Marble Madness

Don’t Lose Your Mind on This Marble RunQuercetti yellow marble on red funnel

  • What: Quercetti Marble Run with Motorized Elevator 6575
  • When: 5 years and up
  • Why not: Impossible to assemble or decipher instruction photo
  • Where: Amazon

While I freely admit that my kids love this marble run they picked out at a toy store with grandparents, I do not. The kid rate it awesome. The parent review rates a big two thumbs down.

I’ll start with my kids. They love the elevator that carries marbles back to the top of the run. It uses a combination of gears and supports with parallel red hooks to scoop up marbles and drop them at the top. They also love the funnel, where marbles roll around and around until dropping into a hole at the bottom.
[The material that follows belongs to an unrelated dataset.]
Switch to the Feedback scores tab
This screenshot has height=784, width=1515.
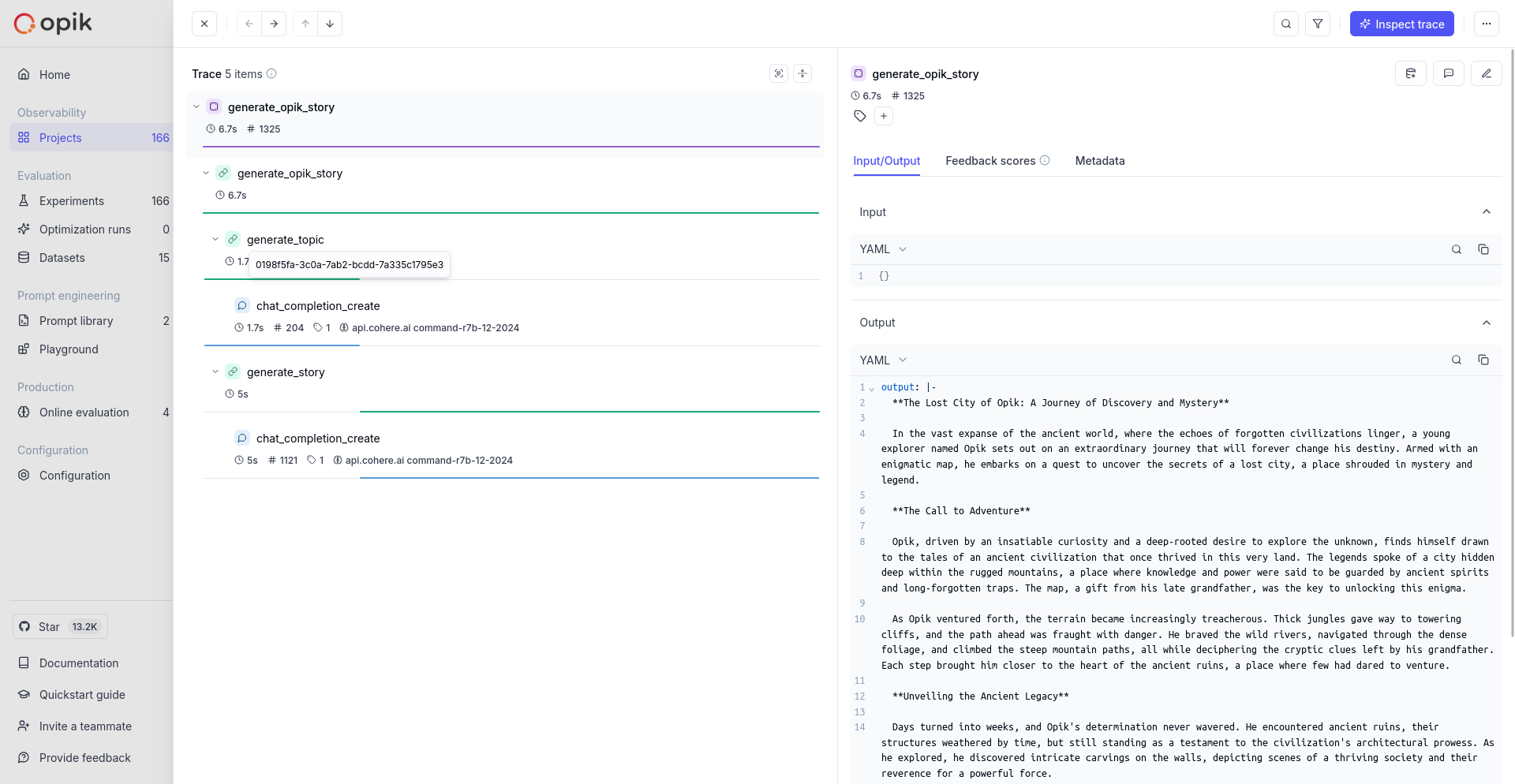point(990,161)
A switch underneath the red funnel sends marbles down one of two paths to the bottom. A spiral track keeps them entertained as well. A second starting point (besides the elevator) has a lever kids push to send marbles down, which they adore. They also like the colored balls, which come in blue, white, red, and yellow.

Quercetti 6575 marble run with motorized elevator spiral and red funnel pieces

Quercetti’s Marble Run with Motorized Elevator looks cool, right?

As a parent, I like that you get all the fancy pieces in one purchase. You don’t have to buy additional accessories or extras to get a cool set up. But my liking ends there.

Funnel with yellow switch underneath for marbles

The red funnel sends marbles to a switch underneath, which alternates the direction they go down the run.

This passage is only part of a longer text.